Hayley Kiyoko for Beats By Dre
Hayley Kiyoko has spent the past four years working towards her first headlining tour, but it almost didn’t happen. After a seemingly minor fall on her 25th birthday last year, Hayley ended up with a concussion and was subsequently diagnosed with post-concussion syndrome (PCS). What followed was a tough period as she struggled to keep her fledgling music career on the right path. “I’ve never been a tormented artist, but recovering from that was really hard.” Still, Hayley continued to push past her personal challenges in 2016 and released two self-directed music videos: “Gravel To Tempo” and “One Bad Night,” along with her major label debut EP, Citrine.
It’s been about a year since then, and it’s clear, sitting poolside in Austin, Texas between shows, that Hayley’s recovered from that literal stumble and is back in the driver’s seat after wrapping an ambitious, sold-out U.S. tour.
“In 2012 I was working on my first EP and I didn’t know what I was doing,” Hayley says with a laugh now. “It was kind of all over the place.” She kept grinding though, flying herself out to London to work with music producers, confident that there was a light at the end of the tunnel. “Beats [By Dre] was like my label before I was signed,” Kiyoko says of her time before breaking into the industry. She met with the company back in 2014, and not long after snagged a commercial campaign with the brand. “They were really supportive of my music even though I wasn’t signed. They validated me as an artist. They listened, and they didn’t care whether I was signed or not. They were just like, ‘This is dope, and we’re going to support you.’ I mean, that’s the best.” Since then the headphones and speakers company has been invested in the pop starlet’s career.
These days, it’s getting even brighter—Kiyoko has found a devoted audience online with her unique brand of soul-baring pop, and it’s grown fast. Finding the courage to get personal shifted things. “It’s totally changed my writing process because, up until before Citrine, I was trying to think of metaphors, and vague concepts. I used to tell stories that weren’t really my stories.”
She recalls being terrified the night before she released the music video for “Girls Like Girls.” When it dropped in June 2015, Kiyoko experienced her first brush with surging internet success. “I had never gotten a million views on any of my videos… I started to see the support, and I started to see there was a space for me in the industry to sing about girls. It was very freeing to be able to sing about what I was actually feeling as opposed to sugar-coating things, or trying to have my songs be more vague so people didn’t get confused.”
Later that year she signed to Atlantic Records.

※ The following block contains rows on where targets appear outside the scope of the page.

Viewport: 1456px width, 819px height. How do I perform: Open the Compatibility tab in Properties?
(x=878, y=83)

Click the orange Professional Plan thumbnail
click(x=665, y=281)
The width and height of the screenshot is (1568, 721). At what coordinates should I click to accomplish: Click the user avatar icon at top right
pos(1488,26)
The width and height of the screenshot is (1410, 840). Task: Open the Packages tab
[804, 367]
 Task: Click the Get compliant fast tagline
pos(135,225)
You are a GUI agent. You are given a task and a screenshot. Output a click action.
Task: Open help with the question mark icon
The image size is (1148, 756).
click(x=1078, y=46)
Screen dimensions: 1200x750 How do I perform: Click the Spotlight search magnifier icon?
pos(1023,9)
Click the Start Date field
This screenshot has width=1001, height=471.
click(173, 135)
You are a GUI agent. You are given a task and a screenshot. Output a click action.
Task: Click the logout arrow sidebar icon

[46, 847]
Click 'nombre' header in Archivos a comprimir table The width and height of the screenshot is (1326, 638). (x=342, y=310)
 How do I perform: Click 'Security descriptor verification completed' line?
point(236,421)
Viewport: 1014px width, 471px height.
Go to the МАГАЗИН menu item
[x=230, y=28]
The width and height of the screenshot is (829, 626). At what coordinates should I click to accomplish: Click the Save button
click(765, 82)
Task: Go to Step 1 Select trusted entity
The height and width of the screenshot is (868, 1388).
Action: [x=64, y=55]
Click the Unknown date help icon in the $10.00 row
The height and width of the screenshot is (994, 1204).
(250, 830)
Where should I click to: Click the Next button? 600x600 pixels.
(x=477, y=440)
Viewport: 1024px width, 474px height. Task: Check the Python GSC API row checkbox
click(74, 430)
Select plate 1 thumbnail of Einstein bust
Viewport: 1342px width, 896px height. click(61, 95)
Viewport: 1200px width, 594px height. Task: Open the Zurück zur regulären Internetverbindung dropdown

Kiyoko makes something close to traditional, anthemic pop—“the music is catchy as hell,” she says—but it typically plays with a few elements that make it unique, and grabs you for a second, then third listen. It’s her personality and willingness to share what’s going on in her life, though, that’s won her most intense fans, and what pulls them from their phones and laptops to her actual shows. Kiyoko sold out her latest tour, no small feat for an artist on the rise. “I’m meeting all these young girls that are so inspired by my music,” she said. “I’ve created a blanket of comfort where they can listen to music and know that that’s 100% what they’re going through.”
Kiyoko uses details from her own life—namely navigating an attraction to other girls—on songs like “Sleepover” to forge that connection. “Growing up, for me, I’d listen to music, and I’d be like, ‘Yeah, I can connect to this, but this is about a guy, or this is not exactly what I’m going through,’” she explained. Still, there’s more left to share. “A lot of my songs are about what I’ve been through, not what I’m going through,” she said. “Now that I’m free and I get to sing about whatever I want, I’m playing catch-up.”